= Exercise data =
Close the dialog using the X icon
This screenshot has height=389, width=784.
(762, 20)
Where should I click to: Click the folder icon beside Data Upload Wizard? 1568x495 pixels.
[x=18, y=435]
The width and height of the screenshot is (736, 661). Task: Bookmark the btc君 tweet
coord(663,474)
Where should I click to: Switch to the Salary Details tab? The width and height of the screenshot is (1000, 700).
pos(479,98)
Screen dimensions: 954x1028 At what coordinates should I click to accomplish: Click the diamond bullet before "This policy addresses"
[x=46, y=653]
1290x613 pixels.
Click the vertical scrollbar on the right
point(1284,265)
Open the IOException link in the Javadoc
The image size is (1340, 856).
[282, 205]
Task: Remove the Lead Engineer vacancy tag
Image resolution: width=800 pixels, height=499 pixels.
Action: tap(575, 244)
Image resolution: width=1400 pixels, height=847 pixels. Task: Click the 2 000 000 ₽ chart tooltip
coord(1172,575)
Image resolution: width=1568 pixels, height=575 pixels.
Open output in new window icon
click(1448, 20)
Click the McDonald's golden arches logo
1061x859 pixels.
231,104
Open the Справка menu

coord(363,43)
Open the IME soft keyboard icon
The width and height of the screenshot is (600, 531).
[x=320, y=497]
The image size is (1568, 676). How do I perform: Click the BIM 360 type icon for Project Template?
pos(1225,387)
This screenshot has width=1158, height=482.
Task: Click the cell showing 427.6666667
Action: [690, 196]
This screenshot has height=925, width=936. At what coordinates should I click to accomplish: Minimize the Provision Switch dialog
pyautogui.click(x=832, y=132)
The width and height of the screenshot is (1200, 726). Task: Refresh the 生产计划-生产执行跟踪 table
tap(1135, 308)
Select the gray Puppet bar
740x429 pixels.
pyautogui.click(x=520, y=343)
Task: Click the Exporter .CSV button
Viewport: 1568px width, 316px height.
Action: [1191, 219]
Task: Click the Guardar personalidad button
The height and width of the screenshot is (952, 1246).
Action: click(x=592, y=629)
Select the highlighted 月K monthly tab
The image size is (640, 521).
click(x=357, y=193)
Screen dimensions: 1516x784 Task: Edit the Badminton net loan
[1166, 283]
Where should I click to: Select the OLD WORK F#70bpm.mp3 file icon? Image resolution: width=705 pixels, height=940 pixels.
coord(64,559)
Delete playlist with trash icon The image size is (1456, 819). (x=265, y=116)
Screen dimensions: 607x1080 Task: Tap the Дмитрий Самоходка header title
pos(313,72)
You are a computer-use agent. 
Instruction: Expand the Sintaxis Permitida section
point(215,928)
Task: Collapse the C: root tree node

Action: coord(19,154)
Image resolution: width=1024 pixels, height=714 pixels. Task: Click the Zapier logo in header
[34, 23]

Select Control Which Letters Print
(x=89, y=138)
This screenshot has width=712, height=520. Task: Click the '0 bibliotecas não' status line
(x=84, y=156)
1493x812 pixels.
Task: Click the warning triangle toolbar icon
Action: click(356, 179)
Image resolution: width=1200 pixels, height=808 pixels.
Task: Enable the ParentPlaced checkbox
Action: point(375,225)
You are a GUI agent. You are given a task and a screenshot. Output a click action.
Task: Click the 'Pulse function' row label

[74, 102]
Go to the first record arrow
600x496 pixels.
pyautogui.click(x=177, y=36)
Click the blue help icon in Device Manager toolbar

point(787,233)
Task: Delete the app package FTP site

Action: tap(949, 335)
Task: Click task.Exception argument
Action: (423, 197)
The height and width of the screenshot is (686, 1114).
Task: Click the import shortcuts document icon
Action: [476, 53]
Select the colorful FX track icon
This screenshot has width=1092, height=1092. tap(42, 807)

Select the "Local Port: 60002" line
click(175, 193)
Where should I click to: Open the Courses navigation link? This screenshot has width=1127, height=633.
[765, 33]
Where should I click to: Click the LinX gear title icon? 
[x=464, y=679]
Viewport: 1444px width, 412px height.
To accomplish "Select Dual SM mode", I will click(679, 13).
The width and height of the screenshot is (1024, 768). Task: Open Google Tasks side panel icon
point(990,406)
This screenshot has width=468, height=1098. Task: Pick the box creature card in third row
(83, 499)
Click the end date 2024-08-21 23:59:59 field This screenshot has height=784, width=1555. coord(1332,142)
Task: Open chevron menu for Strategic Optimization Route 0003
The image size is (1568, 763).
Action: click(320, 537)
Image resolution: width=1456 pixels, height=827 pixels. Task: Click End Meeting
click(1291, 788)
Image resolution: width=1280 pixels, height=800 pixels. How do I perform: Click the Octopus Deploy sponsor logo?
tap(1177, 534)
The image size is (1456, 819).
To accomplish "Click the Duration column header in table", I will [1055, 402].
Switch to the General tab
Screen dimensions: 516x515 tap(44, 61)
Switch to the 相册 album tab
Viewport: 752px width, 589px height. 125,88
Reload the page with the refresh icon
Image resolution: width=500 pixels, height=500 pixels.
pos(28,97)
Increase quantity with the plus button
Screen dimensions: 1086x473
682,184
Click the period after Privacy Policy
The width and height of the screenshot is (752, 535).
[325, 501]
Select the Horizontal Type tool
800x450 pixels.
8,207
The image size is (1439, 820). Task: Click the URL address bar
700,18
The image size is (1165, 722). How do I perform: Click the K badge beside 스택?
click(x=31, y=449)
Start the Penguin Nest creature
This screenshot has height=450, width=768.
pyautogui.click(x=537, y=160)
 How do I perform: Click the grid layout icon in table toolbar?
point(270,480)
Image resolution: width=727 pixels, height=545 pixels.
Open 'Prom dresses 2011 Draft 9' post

= What this task involves =
Quote the listing above verbatim, every line of it from start to finish.

= Exercise solution =
Close the dialog using the X icon
This screenshot has height=389, width=784.
(762, 20)
Where should I click to: Click the folder icon beside Data Upload Wizard? 1568x495 pixels.
[x=18, y=435]
The width and height of the screenshot is (736, 661). Task: Bookmark the btc君 tweet
coord(663,474)
Where should I click to: Switch to the Salary Details tab? The width and height of the screenshot is (1000, 700).
pos(479,98)
Screen dimensions: 954x1028 At what coordinates should I click to accomplish: Click the diamond bullet before "This policy addresses"
[x=46, y=653]
1290x613 pixels.
Click the vertical scrollbar on the right
point(1284,265)
Open the IOException link in the Javadoc
The image size is (1340, 856).
[282, 205]
Task: Remove the Lead Engineer vacancy tag
Image resolution: width=800 pixels, height=499 pixels.
Action: tap(575, 244)
Image resolution: width=1400 pixels, height=847 pixels. Task: Click the 2 000 000 ₽ chart tooltip
coord(1172,575)
Image resolution: width=1568 pixels, height=575 pixels.
Open output in new window icon
click(1448, 20)
Click the McDonald's golden arches logo
1061x859 pixels.
231,104
Open the Справка menu

coord(363,43)
Open the IME soft keyboard icon
The width and height of the screenshot is (600, 531).
[x=320, y=497]
The image size is (1568, 676). How do I perform: Click the BIM 360 type icon for Project Template?
pos(1225,387)
This screenshot has width=1158, height=482.
Task: Click the cell showing 427.6666667
Action: [690, 196]
This screenshot has height=925, width=936. At what coordinates should I click to accomplish: Minimize the Provision Switch dialog
pyautogui.click(x=832, y=132)
The width and height of the screenshot is (1200, 726). Task: Refresh the 生产计划-生产执行跟踪 table
tap(1135, 308)
Select the gray Puppet bar
740x429 pixels.
pyautogui.click(x=520, y=343)
Task: Click the Exporter .CSV button
Viewport: 1568px width, 316px height.
Action: [1191, 219]
Task: Click the Guardar personalidad button
The height and width of the screenshot is (952, 1246).
Action: click(x=592, y=629)
Select the highlighted 月K monthly tab
The image size is (640, 521).
click(x=357, y=193)
Screen dimensions: 1516x784 Task: Edit the Badminton net loan
[1166, 283]
Where should I click to: Select the OLD WORK F#70bpm.mp3 file icon? Image resolution: width=705 pixels, height=940 pixels.
coord(64,559)
Delete playlist with trash icon The image size is (1456, 819). (x=265, y=116)
Screen dimensions: 607x1080 Task: Tap the Дмитрий Самоходка header title
pos(313,72)
You are a computer-use agent. 
Instruction: Expand the Sintaxis Permitida section
point(215,928)
Task: Collapse the C: root tree node

Action: coord(19,154)
Image resolution: width=1024 pixels, height=714 pixels. Task: Click the Zapier logo in header
[34, 23]

Select Control Which Letters Print
(x=89, y=138)
This screenshot has width=712, height=520. Task: Click the '0 bibliotecas não' status line
(x=84, y=156)
1493x812 pixels.
Task: Click the warning triangle toolbar icon
Action: click(356, 179)
Image resolution: width=1200 pixels, height=808 pixels.
Task: Enable the ParentPlaced checkbox
Action: point(375,225)
You are a GUI agent. You are given a task and a screenshot. Output a click action.
Task: Click the 'Pulse function' row label

[74, 102]
Go to the first record arrow
600x496 pixels.
pyautogui.click(x=177, y=36)
Click the blue help icon in Device Manager toolbar

point(787,233)
Task: Delete the app package FTP site

Action: tap(949, 335)
Task: Click task.Exception argument
Action: (423, 197)
The height and width of the screenshot is (686, 1114).
Task: Click the import shortcuts document icon
Action: [476, 53]
Select the colorful FX track icon
This screenshot has width=1092, height=1092. tap(42, 807)

Select the "Local Port: 60002" line
click(175, 193)
Where should I click to: Open the Courses navigation link? This screenshot has width=1127, height=633.
[765, 33]
Where should I click to: Click the LinX gear title icon? 
[x=464, y=679]
Viewport: 1444px width, 412px height.
To accomplish "Select Dual SM mode", I will click(679, 13).
The width and height of the screenshot is (1024, 768). Task: Open Google Tasks side panel icon
point(990,406)
This screenshot has width=468, height=1098. Task: Pick the box creature card in third row
(83, 499)
Click the end date 2024-08-21 23:59:59 field This screenshot has height=784, width=1555. coord(1332,142)
Task: Open chevron menu for Strategic Optimization Route 0003
The image size is (1568, 763).
Action: click(320, 537)
Image resolution: width=1456 pixels, height=827 pixels. Task: Click End Meeting
click(1291, 788)
Image resolution: width=1280 pixels, height=800 pixels. How do I perform: Click the Octopus Deploy sponsor logo?
tap(1177, 534)
The image size is (1456, 819).
To accomplish "Click the Duration column header in table", I will [1055, 402].
Switch to the General tab
Screen dimensions: 516x515 tap(44, 61)
Switch to the 相册 album tab
Viewport: 752px width, 589px height. 125,88
Reload the page with the refresh icon
Image resolution: width=500 pixels, height=500 pixels.
pos(28,97)
Increase quantity with the plus button
Screen dimensions: 1086x473
682,184
Click the period after Privacy Policy
The width and height of the screenshot is (752, 535).
[325, 501]
Select the Horizontal Type tool
800x450 pixels.
8,207
The image size is (1439, 820). Task: Click the URL address bar
700,18
The image size is (1165, 722). How do I perform: Click the K badge beside 스택?
click(x=31, y=449)
Start the Penguin Nest creature
This screenshot has height=450, width=768.
pyautogui.click(x=537, y=160)
 How do I perform: Click the grid layout icon in table toolbar?
point(270,480)
Image resolution: width=727 pixels, height=545 pixels.
Open 'Prom dresses 2011 Draft 9' post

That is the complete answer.